Pushing aside Ghandi’s oft-quoted line that “an eye for an eye will make the whole world blind”, there will come a time in every man’s life when he is confronted with the threat of a fight. What you do next says a lot about your character and can have serious consequences, not least for your health. Here are our 4 rules to making it out the other side unharmed and unashamed.
Play it cool
Fighting fire with fire is rarely advisable, and any self-defence guru worth his salt will tell you that almost all fights can be defused early on. A calm voice, non-threatening body language (open fists, a step backwards and loose shoulders) and decisive non-combatant statement will dowse the temper of all but the most psychotic of combatants. A cool head and the strength to control the situation and walk away will serve you best in every situation.
Brains over brawn
Judge your situation carefully; a steroid fuelled meathead is unlikely to be beaten by a war of words, but if your opponent happens to be a fast-talking dandy then a sharp tongue and quick wit can swiftly settle the argument. Nonetheless, if, like Oscar winning Matt Damon, you’re going to engage in a war of words be prepared for the worst and know that you can win in an outright brawl.
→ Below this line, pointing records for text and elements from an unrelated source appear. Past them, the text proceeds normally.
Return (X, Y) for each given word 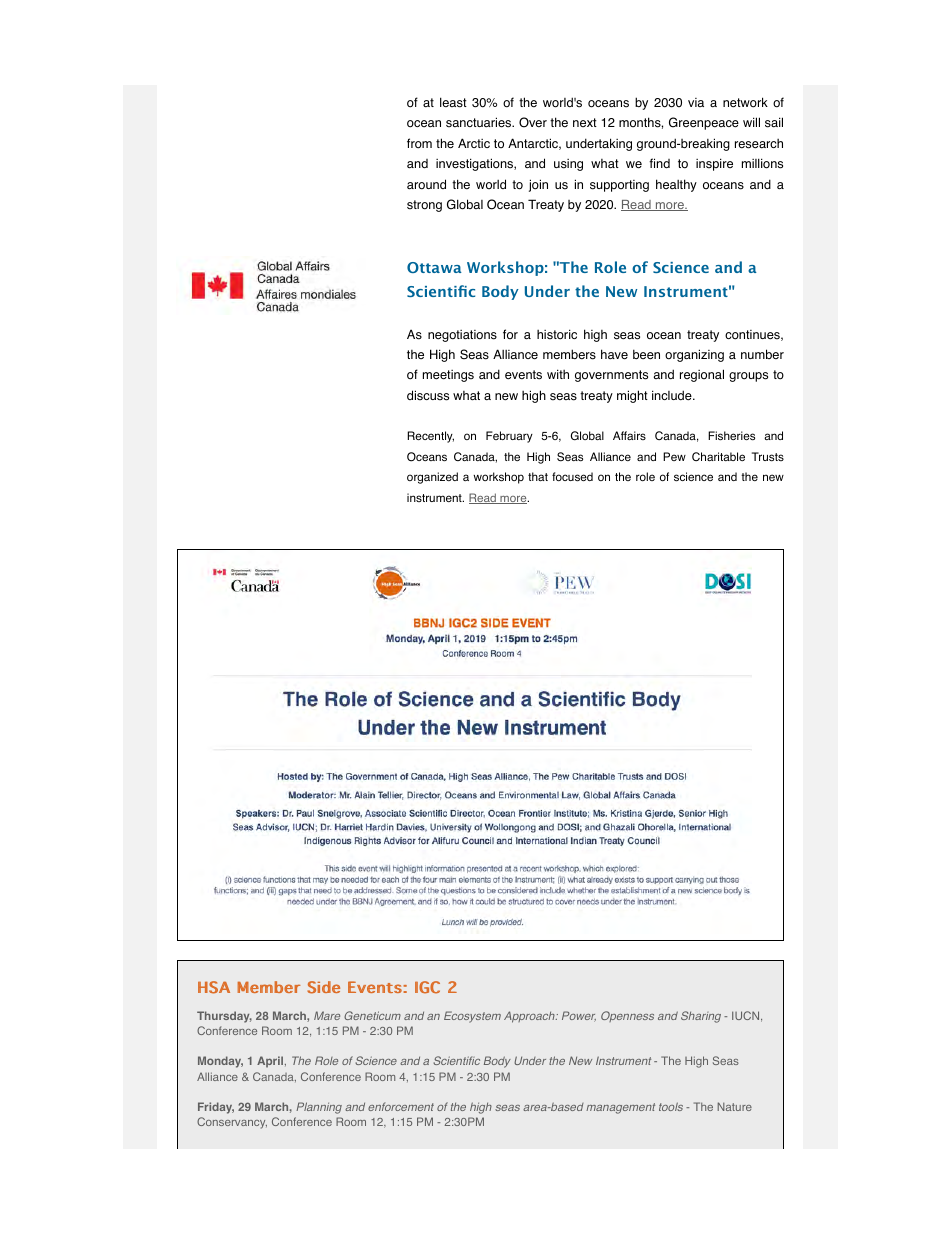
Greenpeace (704, 123)
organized (432, 478)
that (538, 476)
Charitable (718, 456)
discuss (428, 395)
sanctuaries (480, 122)
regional (702, 375)
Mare (327, 1015)
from (419, 143)
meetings (448, 376)
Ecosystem (472, 1017)
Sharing (701, 1017)
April (271, 1062)
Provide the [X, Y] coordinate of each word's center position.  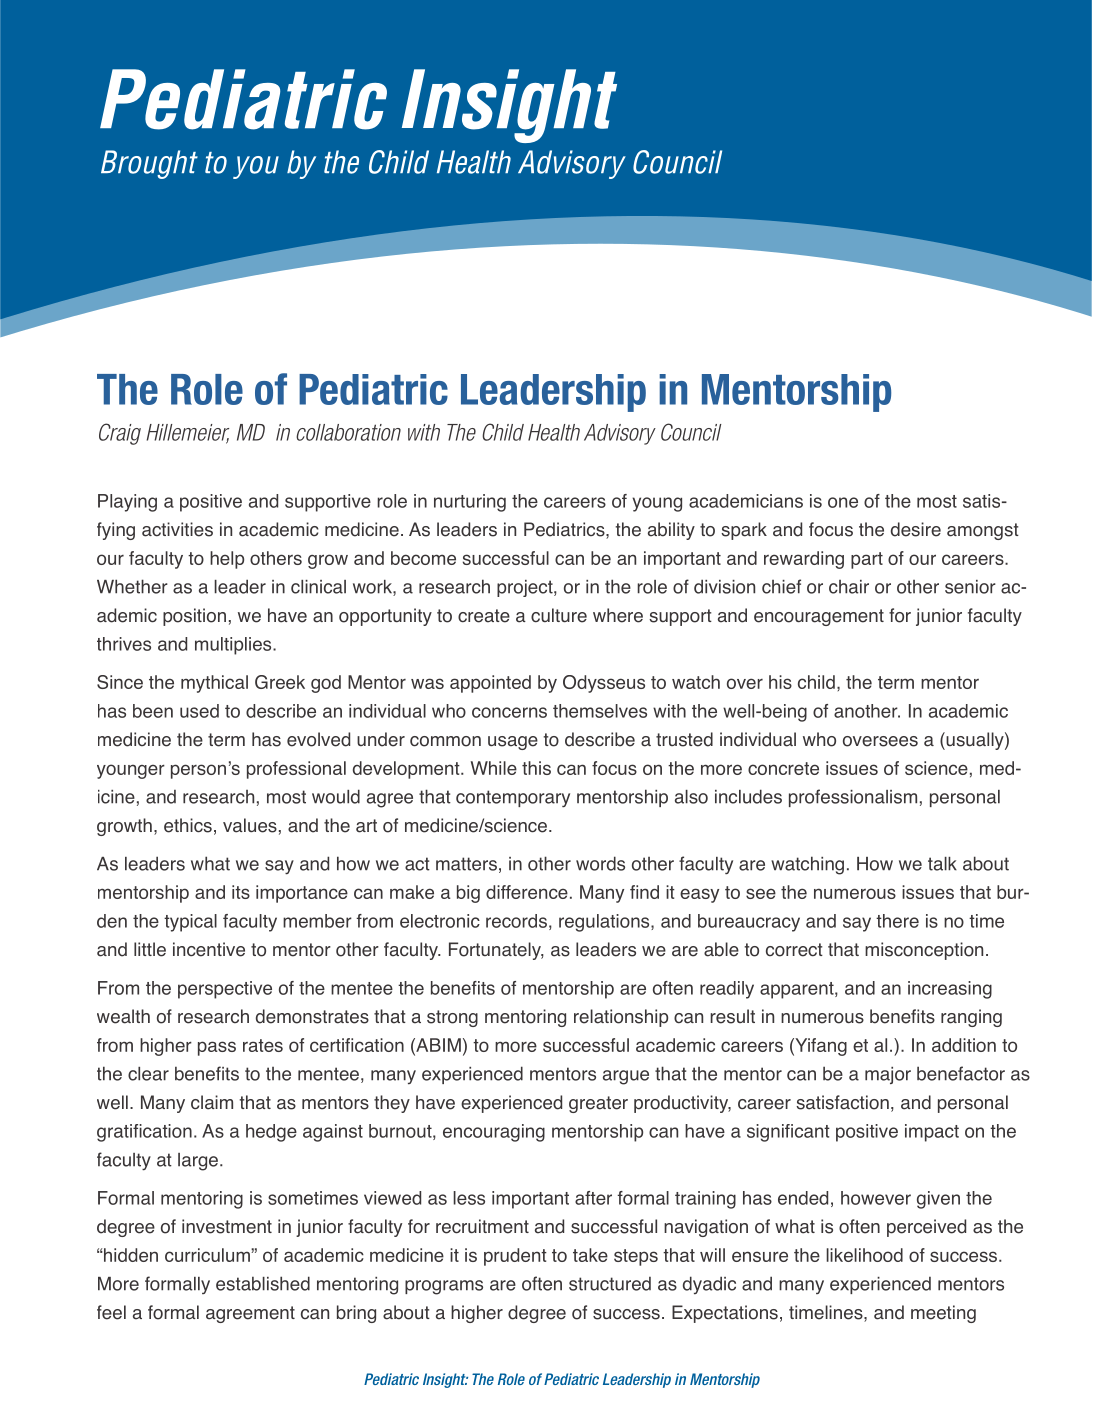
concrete [783, 768]
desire [916, 529]
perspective [225, 990]
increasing [950, 990]
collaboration [348, 432]
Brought [149, 164]
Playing [127, 503]
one [843, 502]
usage [513, 743]
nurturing [470, 503]
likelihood [864, 1255]
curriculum [208, 1255]
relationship [621, 1018]
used [199, 711]
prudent [515, 1257]
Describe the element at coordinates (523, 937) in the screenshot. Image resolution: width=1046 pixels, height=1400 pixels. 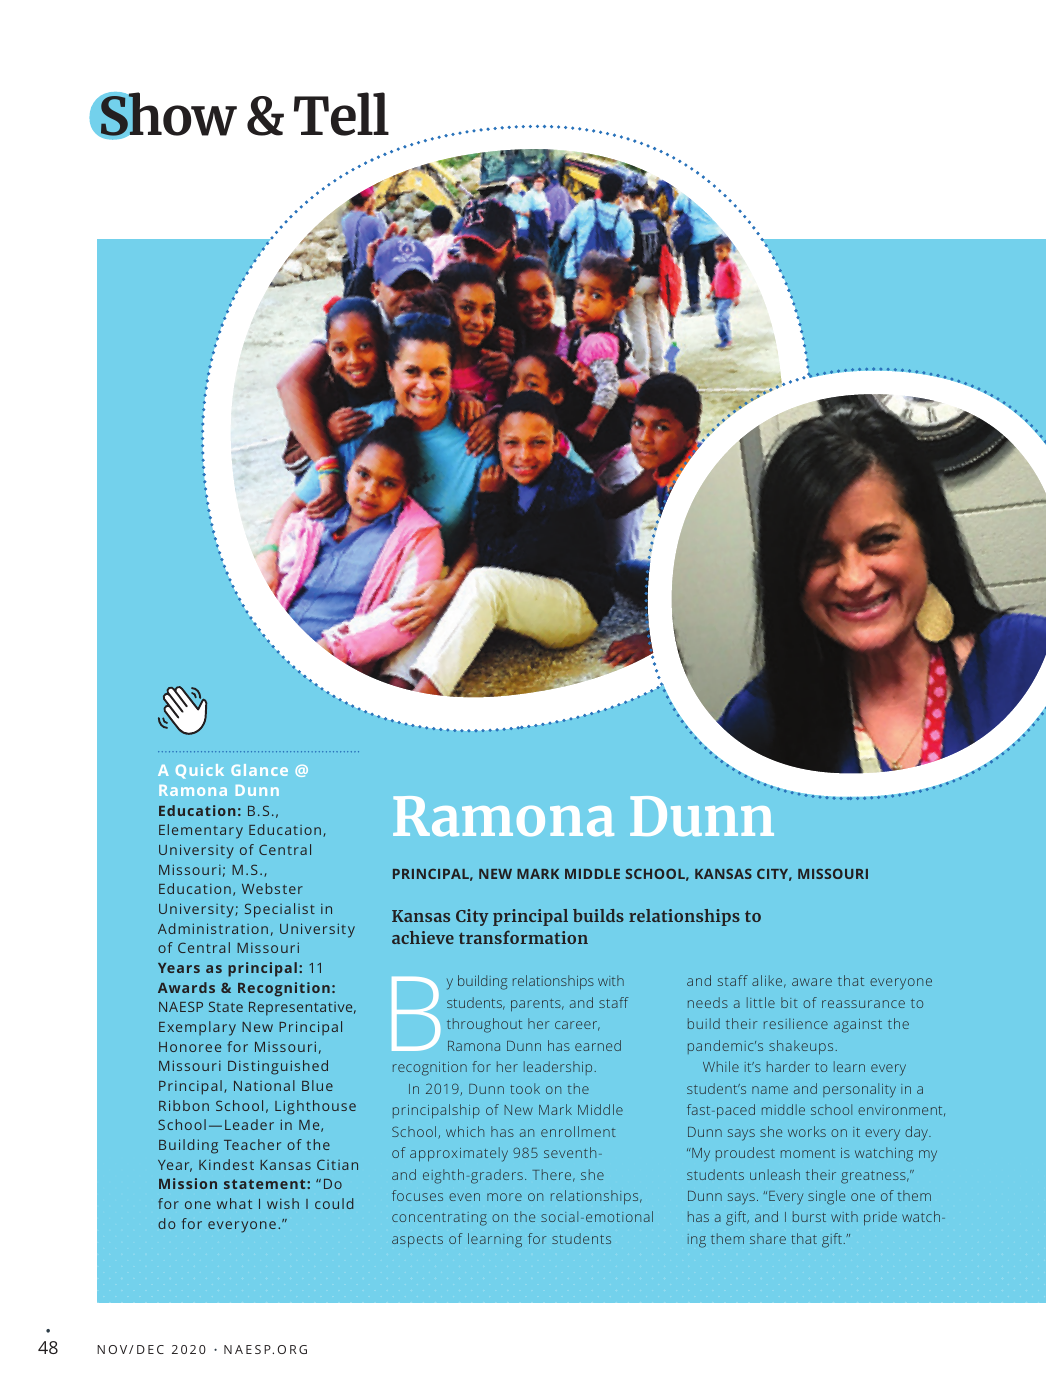
I see `transformation` at that location.
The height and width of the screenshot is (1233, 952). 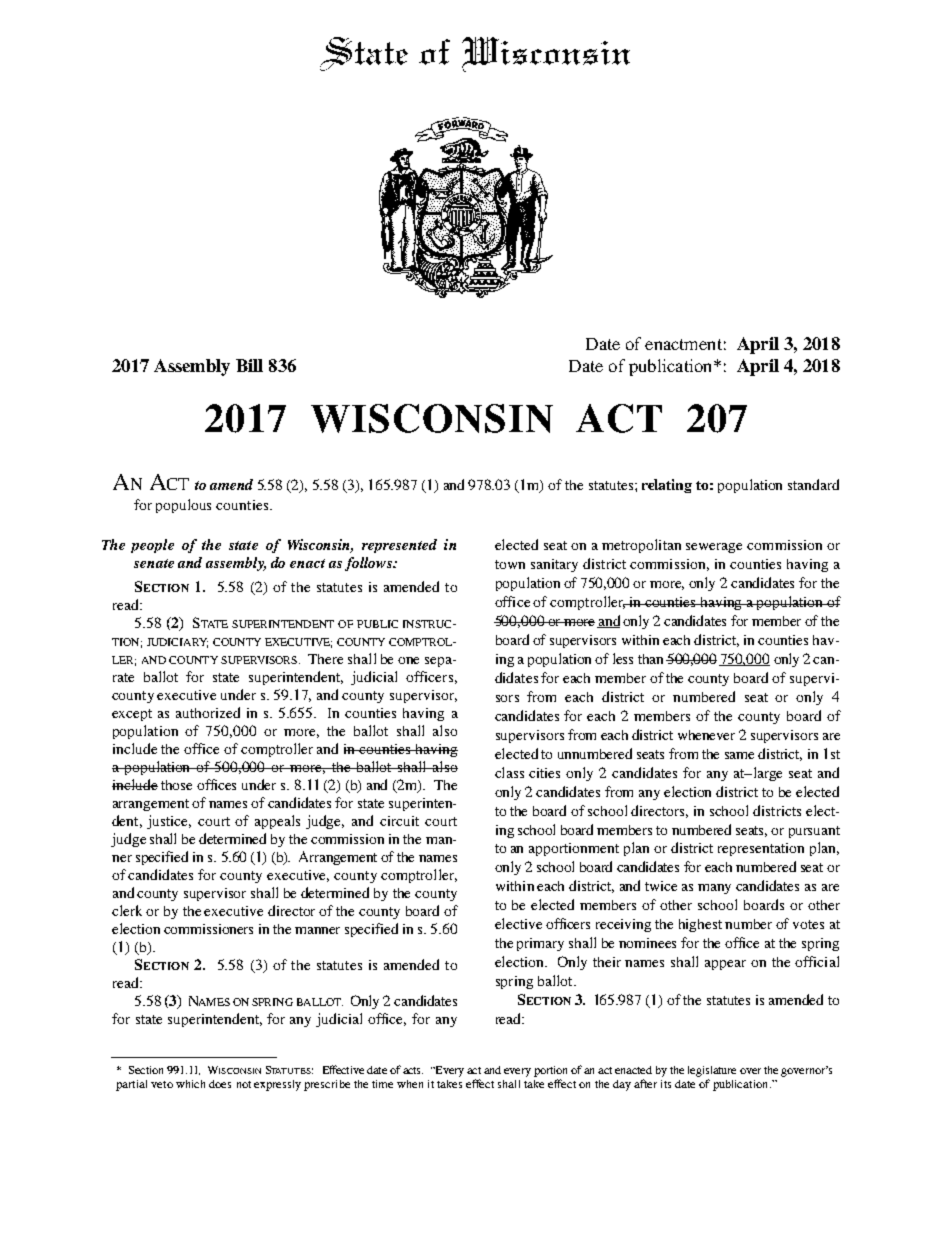 What do you see at coordinates (714, 548) in the screenshot?
I see `sewerage` at bounding box center [714, 548].
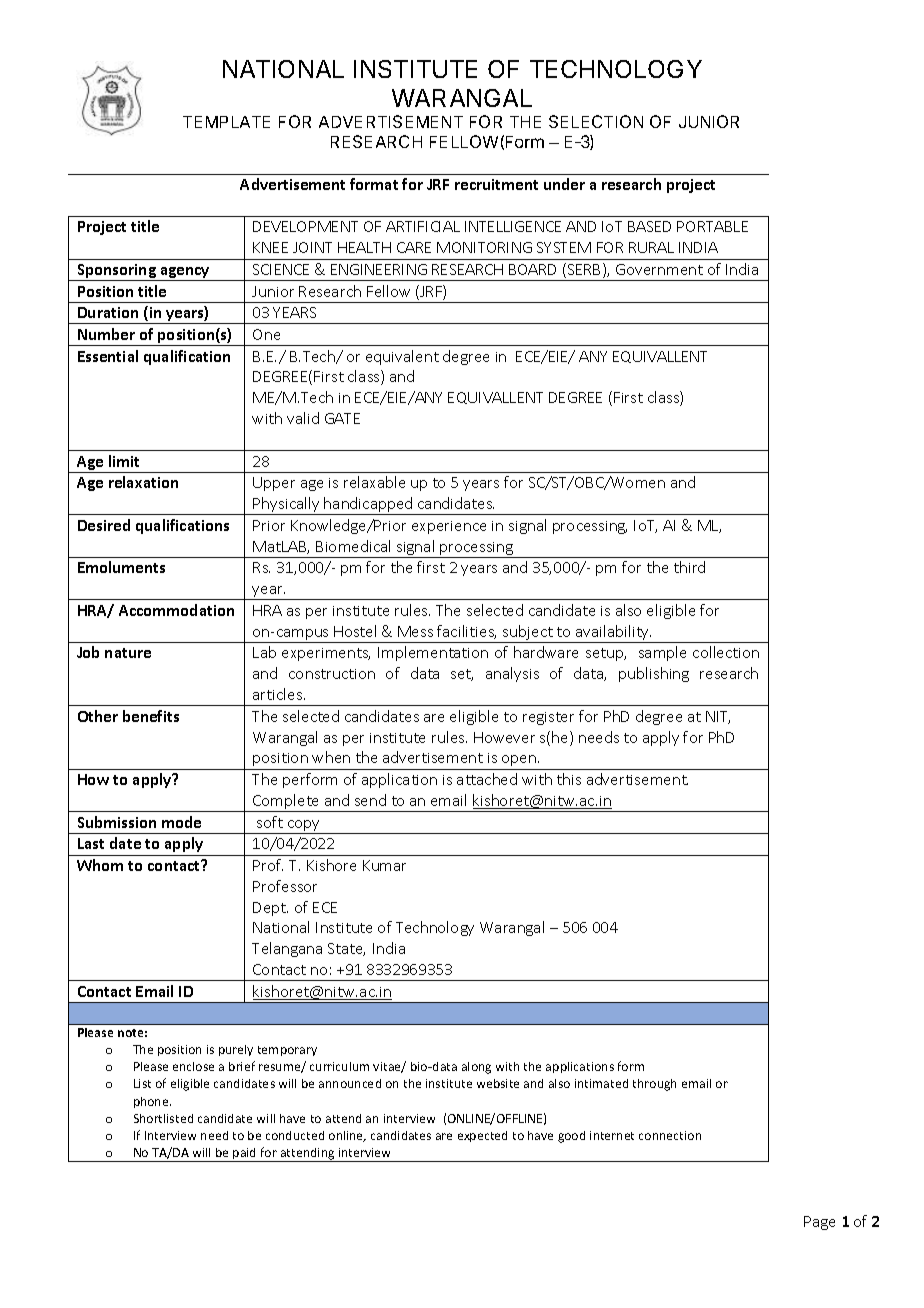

Carl Froch’s recent defeat of George Groves should have been a humiliating exposure of Groves’ incessant pre-fight arrogance and a glorious vindication of Froch’s world-class status. But their respective grace, in victory as in defeat, silenced any jeering. In the words of Cameron Conaway, from his ‘Memoirs of a Cage-Fighting Poet’, “fights begin and end with handshakes”.
Float like a butterfly, sting like a bee
If you’re forced to use your fists, make sure you know how to use them. Keep a cool head, move fast and hit him where it hurts – throat, kidneys, jaw. If you’re not used to heavy manual labour or a regular at a boxing gym then use your fists sparingly, you’ll find your elbows are surprisingly lethal.